Comment by Brandon Purcell on November 19, 2014 at 3:01pm

Hi Richard,

Thanks for your article.  While I agree with you that it's important to "experience the customer experience," I disagree with the statement that "Data does not provide any insight as to how a customer feels. Data has no emotional or cognitive aspects."

Working with Voice of the Customer data in the form of customer emails, call center transcripts, social media posts, and responses to open-ended survey questions, I see customer emotion in data all the time. For instance, there is clearly some strong emotion contained in the tweet below:

@DigitalSkraps: i HATE @comcast with every ounce and molecule in my being.

Text analytics allows us to identify comments with emotion, categorize them, quantify them, and track them over time. The next step in this case would be to search for the co-occurrence of the emotion "hatred" for Comcast and different aspects of the customer experience to find out what is driving this emotion.

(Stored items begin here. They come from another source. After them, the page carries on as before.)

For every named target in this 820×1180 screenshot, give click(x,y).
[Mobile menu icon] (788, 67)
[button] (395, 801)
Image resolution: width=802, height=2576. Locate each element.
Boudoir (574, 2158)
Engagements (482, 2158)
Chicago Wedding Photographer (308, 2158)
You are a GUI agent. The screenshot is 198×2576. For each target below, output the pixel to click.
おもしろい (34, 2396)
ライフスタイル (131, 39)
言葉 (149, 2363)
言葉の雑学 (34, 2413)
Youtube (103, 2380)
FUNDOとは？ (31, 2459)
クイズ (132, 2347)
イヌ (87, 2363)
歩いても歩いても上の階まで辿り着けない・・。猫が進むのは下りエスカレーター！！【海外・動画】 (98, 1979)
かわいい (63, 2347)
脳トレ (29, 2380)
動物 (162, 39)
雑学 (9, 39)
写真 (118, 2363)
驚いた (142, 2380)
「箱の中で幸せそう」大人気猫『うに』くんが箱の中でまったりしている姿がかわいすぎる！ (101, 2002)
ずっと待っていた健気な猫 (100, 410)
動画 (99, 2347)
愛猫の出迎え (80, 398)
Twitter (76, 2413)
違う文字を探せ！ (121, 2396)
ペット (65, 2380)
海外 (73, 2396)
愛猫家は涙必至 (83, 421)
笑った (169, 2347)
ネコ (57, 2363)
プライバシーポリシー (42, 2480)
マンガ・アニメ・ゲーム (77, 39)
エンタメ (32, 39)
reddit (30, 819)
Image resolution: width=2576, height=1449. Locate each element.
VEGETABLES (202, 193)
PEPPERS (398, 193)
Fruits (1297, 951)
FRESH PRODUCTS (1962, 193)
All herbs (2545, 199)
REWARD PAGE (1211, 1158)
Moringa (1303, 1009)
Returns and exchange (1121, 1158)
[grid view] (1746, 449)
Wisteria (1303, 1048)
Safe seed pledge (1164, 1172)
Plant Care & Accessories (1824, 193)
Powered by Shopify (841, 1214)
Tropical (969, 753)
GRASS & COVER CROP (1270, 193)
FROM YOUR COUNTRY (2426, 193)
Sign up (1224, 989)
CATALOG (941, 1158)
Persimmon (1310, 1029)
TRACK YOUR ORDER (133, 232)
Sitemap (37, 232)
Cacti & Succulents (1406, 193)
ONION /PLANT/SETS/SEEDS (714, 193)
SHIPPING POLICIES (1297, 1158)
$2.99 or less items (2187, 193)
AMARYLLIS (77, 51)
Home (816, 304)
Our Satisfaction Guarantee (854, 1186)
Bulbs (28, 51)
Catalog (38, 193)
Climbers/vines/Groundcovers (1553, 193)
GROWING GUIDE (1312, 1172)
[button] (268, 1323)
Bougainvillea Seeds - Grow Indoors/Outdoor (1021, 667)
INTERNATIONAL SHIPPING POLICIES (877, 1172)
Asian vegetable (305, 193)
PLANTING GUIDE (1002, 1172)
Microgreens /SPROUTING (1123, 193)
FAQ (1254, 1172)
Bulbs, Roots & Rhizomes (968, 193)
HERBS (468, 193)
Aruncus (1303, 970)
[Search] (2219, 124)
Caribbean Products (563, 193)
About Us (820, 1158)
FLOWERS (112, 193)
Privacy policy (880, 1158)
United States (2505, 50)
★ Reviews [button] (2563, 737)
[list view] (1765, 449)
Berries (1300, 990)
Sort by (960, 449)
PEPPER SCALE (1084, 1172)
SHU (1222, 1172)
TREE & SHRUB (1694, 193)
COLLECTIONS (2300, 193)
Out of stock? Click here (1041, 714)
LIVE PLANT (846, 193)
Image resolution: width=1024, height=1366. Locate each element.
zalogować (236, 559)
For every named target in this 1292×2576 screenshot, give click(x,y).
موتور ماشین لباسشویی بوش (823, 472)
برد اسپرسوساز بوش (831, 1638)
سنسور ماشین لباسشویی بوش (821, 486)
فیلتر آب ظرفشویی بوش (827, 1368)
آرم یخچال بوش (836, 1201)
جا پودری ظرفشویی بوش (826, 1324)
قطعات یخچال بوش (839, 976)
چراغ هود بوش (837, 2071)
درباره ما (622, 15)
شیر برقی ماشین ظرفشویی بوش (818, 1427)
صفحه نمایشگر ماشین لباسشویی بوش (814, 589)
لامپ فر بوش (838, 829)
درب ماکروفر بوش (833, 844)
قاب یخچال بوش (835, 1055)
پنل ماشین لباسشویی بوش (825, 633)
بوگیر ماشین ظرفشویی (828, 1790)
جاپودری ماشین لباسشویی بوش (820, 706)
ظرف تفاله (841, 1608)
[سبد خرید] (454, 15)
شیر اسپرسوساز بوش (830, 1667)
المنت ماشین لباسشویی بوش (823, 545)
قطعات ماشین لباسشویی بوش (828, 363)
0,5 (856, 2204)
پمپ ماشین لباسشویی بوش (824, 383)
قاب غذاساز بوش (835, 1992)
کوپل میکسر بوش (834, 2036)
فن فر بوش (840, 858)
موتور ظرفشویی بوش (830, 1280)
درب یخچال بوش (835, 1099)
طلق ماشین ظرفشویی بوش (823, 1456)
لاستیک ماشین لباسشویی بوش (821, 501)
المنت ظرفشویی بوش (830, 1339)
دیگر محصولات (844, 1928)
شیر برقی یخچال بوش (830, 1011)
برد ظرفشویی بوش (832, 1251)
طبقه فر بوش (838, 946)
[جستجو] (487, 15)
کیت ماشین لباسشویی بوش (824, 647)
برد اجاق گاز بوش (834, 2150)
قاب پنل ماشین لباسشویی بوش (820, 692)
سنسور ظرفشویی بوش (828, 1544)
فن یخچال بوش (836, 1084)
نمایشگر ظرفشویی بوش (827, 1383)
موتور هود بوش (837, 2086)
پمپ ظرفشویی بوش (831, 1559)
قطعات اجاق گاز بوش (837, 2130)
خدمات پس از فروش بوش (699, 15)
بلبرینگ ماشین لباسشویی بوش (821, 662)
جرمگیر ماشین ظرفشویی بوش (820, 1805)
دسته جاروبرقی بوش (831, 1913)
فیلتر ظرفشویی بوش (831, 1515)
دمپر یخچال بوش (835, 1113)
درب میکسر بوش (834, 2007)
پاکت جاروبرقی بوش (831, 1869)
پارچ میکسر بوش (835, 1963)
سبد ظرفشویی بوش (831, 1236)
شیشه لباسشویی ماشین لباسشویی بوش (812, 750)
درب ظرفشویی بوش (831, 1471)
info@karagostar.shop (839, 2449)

The article suggests walking a few steps in the customer's shoes. This will definitely reveal the aspects of the experience that a particular employee finds painful on a certain day. Text analysis of Voice of the Customer data, however, can tell you which aspects of the experience CUSTOMERS find most frustrating every day. And it allows you to quantify the impact of the problem so you can prioritize action.

So, I agree putting yourself in the shoes of the customer is a part of the solution. But to truly listen to customers, you need a much larger data-driven strategy.